Ein Junge mit einer Sammelbüchse, das Alter schwer zu schätzen, südlich-dunkle Haut, tiefschwarze Haare, vom Gesicht her irgendwo zwischen zwölf und vierzehn. Als er zu reden anfängt, korrigiere ich auf zehn oder zwölf, wegen der hellen, fast singenden Stimme. Er komme vom Winterzirkus und wolle um etwas Geld für das Futter der Tiere bitten, sagt er, irgendwie feierlich. Ich finde das ehrbar, was er macht, spontan kommen Erinnerungen an meine eigene Kindheit hoch, wo am Rande der Großstadt immer wieder Wanderzirkusse Rast machten. Vielleicht sehe ich mich für einen Moment selbst in dem Jungen. In Sekundenbruchteilen entscheide ich, dass jetzt weder mein Zweifel bezüglich Zirkustieren zur Sprache noch eine Ausrede zur Anwendung kommen wird, dass ich kein Kleingeld hätte. Ich werfe ihm zwei Euro in die Büchse.

Als ich mich umdrehe, geht noch ein Nachbar durch den Hauseingang, ich höre wieder diese helle, engelhafte Stimme ihren Spruch mit dem Winterzirkus sagen, der gleiche, so ernsthaft erklärende Tonfall des Jungen, aber der Nachbar reagiert, wie ich vielleicht auch reagiert hätte, eilig, unwirsch, wortlos weitergehend, den Jungen mit der Büchse zurücklassend.

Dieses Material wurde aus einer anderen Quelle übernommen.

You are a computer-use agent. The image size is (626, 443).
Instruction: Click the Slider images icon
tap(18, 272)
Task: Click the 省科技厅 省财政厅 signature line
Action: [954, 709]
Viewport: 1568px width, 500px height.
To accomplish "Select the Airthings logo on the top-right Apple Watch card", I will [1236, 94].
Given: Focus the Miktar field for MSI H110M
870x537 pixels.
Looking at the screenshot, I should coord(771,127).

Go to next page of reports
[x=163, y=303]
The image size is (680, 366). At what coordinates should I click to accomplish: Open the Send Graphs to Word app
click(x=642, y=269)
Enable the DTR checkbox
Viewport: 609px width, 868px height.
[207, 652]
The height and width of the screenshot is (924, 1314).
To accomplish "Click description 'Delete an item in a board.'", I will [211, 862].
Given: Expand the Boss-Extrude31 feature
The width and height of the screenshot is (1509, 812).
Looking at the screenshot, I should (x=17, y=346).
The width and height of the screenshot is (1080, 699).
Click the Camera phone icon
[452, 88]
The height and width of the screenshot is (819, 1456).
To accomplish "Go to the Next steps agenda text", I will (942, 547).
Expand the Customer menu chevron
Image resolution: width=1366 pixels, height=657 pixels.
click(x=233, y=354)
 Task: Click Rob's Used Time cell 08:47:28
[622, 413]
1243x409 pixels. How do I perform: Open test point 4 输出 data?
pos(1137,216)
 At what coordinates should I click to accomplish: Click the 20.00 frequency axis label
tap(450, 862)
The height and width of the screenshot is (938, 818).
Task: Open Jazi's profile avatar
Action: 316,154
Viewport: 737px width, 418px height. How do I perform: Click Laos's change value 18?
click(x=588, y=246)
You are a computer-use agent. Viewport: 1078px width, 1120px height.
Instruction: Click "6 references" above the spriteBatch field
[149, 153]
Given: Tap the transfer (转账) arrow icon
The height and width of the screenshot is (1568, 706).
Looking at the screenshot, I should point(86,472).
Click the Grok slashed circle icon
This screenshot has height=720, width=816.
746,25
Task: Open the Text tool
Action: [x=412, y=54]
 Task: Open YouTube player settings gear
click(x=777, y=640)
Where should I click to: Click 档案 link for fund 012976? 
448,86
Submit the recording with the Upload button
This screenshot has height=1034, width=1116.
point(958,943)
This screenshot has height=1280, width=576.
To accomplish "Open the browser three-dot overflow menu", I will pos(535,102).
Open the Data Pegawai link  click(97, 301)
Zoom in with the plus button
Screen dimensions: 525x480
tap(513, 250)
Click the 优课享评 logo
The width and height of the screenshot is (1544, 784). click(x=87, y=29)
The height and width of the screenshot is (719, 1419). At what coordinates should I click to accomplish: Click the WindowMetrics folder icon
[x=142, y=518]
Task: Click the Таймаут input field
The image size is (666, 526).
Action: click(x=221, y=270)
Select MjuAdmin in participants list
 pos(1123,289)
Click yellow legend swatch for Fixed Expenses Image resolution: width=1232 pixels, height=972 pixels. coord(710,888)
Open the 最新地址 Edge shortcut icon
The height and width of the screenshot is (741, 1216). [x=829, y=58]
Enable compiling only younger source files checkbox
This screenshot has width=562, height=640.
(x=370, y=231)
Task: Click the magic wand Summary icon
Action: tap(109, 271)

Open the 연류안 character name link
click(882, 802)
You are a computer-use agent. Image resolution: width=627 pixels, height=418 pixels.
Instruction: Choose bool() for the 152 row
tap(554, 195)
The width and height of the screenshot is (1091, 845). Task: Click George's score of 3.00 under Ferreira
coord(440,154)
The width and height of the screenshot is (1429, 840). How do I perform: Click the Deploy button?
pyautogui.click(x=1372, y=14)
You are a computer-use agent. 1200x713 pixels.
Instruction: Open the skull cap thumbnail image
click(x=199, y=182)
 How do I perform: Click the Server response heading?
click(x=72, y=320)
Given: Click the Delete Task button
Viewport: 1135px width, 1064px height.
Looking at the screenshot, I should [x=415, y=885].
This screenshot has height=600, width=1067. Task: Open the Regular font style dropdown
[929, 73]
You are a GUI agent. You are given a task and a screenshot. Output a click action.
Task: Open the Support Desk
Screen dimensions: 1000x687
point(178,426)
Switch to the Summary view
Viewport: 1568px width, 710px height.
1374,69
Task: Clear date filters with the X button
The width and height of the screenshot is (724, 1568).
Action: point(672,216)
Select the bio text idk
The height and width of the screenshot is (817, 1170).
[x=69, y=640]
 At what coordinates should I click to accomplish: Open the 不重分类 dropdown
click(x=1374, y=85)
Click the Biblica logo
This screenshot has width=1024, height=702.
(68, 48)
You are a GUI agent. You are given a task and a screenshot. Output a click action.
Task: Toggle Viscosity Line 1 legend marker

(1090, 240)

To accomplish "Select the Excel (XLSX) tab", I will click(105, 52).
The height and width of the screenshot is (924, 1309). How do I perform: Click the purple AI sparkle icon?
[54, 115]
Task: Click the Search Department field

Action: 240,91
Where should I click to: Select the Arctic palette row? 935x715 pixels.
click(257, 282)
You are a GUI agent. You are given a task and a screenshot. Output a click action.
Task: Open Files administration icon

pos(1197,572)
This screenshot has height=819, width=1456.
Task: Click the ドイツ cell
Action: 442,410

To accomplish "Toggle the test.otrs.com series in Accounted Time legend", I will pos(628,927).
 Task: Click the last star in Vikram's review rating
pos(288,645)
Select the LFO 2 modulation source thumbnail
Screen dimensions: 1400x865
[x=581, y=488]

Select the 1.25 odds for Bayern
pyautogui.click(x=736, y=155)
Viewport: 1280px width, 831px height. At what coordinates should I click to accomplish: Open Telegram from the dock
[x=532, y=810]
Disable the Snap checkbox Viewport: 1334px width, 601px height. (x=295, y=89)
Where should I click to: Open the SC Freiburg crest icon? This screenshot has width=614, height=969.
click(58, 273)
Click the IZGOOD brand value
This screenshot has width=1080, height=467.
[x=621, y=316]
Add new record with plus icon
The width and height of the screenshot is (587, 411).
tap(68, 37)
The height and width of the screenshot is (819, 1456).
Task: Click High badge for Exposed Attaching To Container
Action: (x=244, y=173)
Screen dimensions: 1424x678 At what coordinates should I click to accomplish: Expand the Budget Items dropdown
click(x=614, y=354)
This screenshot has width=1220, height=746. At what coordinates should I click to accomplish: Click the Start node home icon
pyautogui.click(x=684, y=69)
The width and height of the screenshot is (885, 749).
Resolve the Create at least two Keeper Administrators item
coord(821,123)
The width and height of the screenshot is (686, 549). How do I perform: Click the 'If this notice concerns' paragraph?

Ich spüre, wie man so sagt, einen Stich im Herzen. Wieder in der Wohnung zurück, wo in alter Tradition ein Adventskranz auf dem Tisch steht, ist es warm, mein Milchkaffee steht noch da, die Nachmittagssonne dieses klaren und kalten Tages vergoldet den Raum. Mein Gott, hab‘ ich es gut. Mir schießen Tränen in die Augen bei dem Gedanken, warum dieser liebenswürdige Junge jetzt weiter die Straßen mit seiner Büchse abklappern muss; ich denke darüber nach, was aus mir selbst geworden wäre, wenn meine Eltern mir nicht ermöglicht hätten, dass ich zur Schule und später zur Universität gehen konnte, und finde die Welt unerträglich ungerecht. Hoffentlich kann der Junge heute mit Stolz seinem Zirkus eine volle Büchse bringen.

Als ich später am Abend in einem Gespräch von der Begegnung mit dem Jungen erzähle – und noch immer kriege ich nasse Augen dabei – tröstet mich eine liebe Seele, dass wir die Welt eben meist nur durch einen Filter geschützt überstehen können.  In der Wirklichkeit aber webt immer diese Beziehung von Mensch zu Mensch, wo ich nicht von diesem Jungen getrennt bin, und mir scheint, dass in der Zeit vor Weihnachten diese Seelennähe unverhüllter als sonst zum Vorschein kommt. Wie aber könnten wir weiterleben, wenn wir das jeden Moment so spüren würden?